Posts tagged ‘dippers’

Nidification

While researching his as-yet-unpublished theory of evolution by means of Natural Selection, Darwin wrote scores of letters to friends, colleagues and complete strangers, asking for their thoughts and observations. Here is a typical Darwin query, written to his second cousin, former university friend, and clergyman, William Darwin Fox, 151 years ago today:

Can you give me any thoroughily well authenticated facts on ever so little variations in nests; I do not mean such cases as the Water owzel habitually having a doomed or open nest—or difference of Sparrow’s nest in tree & in hole; but rather any slight difference in degree of perfection of nest of same species in different districts or of any individuals of same species.—

At this stage, Darwin was presumably researching animal instincts. He briefly discussed location-dependent variation in birds’ nests in chapter 7 of On the Origin of Species:

As some degree of variation in instincts under a state of nature, and the inheritance of such variations, are indispensable for the action of natural selection, as many instances as possible ought to have been here given; but want of space prevents me. I can only assert, that instincts certainly do vary for instance, the migratory instinct, both in extent and direction, and in its total loss. So it is with the nests of birds, which vary partly in dependence on the situations chosen, and on the nature and temperature of the country inhabited, but often from causes wholly unknown to us: Audubon has given several remarkable cases of differences in nests of the same species in the northern and southern United States.

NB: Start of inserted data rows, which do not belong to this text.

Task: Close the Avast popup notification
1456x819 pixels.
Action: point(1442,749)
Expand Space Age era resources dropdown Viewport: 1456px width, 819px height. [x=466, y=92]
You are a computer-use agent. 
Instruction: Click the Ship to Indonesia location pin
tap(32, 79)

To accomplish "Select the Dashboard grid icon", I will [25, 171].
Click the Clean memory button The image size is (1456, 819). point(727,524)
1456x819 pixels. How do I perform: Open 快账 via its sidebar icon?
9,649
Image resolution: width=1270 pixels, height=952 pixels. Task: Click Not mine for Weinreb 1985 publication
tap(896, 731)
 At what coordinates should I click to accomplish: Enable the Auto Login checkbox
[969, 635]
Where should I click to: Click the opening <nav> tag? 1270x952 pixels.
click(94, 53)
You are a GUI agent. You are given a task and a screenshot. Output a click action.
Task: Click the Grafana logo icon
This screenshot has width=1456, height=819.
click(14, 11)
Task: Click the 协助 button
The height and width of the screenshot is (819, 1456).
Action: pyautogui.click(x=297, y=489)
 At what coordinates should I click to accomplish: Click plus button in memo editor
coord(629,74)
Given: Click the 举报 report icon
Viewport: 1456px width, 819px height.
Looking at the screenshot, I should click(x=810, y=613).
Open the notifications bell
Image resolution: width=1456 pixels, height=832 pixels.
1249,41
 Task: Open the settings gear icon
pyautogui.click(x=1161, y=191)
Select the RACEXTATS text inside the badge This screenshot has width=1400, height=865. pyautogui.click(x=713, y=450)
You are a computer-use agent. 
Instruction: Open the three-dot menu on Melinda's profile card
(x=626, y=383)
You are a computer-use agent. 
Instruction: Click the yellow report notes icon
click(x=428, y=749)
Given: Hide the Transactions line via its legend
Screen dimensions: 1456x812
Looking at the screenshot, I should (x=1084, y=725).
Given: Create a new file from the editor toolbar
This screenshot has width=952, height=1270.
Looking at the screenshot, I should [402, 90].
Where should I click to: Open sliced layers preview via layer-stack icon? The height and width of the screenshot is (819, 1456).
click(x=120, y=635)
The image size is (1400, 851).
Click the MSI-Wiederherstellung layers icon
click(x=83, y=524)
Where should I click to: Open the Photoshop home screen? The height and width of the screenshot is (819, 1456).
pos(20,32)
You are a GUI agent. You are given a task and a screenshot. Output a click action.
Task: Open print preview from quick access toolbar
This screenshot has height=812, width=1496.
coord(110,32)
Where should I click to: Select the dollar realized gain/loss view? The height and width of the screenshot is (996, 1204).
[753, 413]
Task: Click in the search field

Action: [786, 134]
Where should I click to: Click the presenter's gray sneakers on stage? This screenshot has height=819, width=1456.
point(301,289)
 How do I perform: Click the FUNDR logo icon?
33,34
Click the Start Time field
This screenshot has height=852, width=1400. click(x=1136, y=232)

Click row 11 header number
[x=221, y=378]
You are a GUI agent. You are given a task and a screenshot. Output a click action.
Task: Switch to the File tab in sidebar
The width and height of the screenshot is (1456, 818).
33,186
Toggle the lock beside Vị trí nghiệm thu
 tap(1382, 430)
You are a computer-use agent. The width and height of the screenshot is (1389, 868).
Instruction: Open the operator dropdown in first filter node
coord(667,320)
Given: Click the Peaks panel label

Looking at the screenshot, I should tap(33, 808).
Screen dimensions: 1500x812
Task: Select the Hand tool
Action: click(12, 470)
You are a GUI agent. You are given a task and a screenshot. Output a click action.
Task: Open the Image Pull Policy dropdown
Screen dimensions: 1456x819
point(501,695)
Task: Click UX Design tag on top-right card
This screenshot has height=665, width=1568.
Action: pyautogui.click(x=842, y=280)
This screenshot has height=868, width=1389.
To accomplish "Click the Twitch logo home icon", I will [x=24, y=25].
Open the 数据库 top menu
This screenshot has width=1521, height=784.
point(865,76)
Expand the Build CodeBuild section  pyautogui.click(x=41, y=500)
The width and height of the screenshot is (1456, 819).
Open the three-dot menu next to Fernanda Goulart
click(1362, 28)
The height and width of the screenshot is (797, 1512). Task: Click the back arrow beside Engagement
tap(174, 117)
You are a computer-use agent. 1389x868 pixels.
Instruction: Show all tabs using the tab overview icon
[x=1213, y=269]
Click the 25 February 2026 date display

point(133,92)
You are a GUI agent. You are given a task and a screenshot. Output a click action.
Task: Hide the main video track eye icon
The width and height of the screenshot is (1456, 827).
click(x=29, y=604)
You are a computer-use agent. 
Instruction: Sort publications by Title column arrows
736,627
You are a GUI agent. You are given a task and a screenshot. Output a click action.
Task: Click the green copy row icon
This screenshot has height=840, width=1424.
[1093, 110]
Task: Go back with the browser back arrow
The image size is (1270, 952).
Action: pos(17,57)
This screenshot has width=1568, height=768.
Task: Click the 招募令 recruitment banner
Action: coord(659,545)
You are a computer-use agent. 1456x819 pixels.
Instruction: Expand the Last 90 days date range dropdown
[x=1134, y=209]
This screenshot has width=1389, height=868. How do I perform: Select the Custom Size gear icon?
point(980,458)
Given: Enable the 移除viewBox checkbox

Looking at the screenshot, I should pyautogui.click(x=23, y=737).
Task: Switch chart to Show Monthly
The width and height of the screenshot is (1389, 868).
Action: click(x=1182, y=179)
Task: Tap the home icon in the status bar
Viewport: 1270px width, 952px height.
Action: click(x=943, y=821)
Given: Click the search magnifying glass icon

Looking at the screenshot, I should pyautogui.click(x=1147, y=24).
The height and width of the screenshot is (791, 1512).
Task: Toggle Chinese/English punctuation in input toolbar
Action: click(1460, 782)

The water ousel mentioned and misspelt by Darwin is one of my favourite birds, mentioned previously in the Red Notebook, the dipper [Cinclus cinclus].

Dipper

Dipper
Dipper [Cinclus cinclus]

It was my partner Jen‘s birthday today, so we took the day off work and went for a walk to a local beauty spot. On our way to the pub, that is.

During our walk, I was delighted to spot one of my favourite birds, the dipper [Cinclus cinclus], which was feeding at the edge of an old mill-pond. The light was poor and the bird was a long way off, but I did manage to take a few photos, including the two heavily cropped ones you see here.

The dipper is a very unusual creature. It is a song-bird the size of a small thrush (although not, as cladists used to classify them, an actual thrush), but it catches its food (mainly invertebrates) under water, using its wings to counteract its natural buoyancy. That’s a song-bird that hunts under water. Very odd.

Dipper
The white in the eyes is the nictitating membrane (transparent third eye-lid), used to protect the dipper’s eyes when underwater.

The name dipper derives from the bird’s characteristic bobbing motion, which resembles a curtsey. An older name for the bird is the water ouzel: ouzel being an old name for the blackbird, a true thrush, which the dipper superficially resembles. It was under this old name that Charles Darwin described the dipper in chapter 6 of ‘On the Origin of Species’.

[T]he acutest observer by examining the dead body of the water-ouzel would never have suspected its sub-aquatic habits; yet this anomalous member of the strictly terrestrial thrush family wholly subsists by diving, grasping the stones with its feet and using its wings under water.

He who believes that each being has been created as we now see it, must occasionally have felt surprise when he has met with an animal having habits and structure not at all in agreement.

Darwin’s point was that, although the dipper has evolved a number of special features to assist with its unusual aquatic lifestyle—dense feathers for insulation, an enlarged oil gland for waterproofing, and a specialised nictitating membrane to protect the eye when under water—it lacks other more obvious features, such as webbed feet, which are present in many other aquatic birds.

The design constraints imposed on the process of evolution by means of Natural Selection—which can only work on what is already available, rather than start from scratch—mean that many species contain apparent design flaws. We would not expect this to happen if, instead of evolving, species were designed by some omnipotent, benevolent creator.

Mind you, the Lord, like the dipper, is known to move in mysterious ways.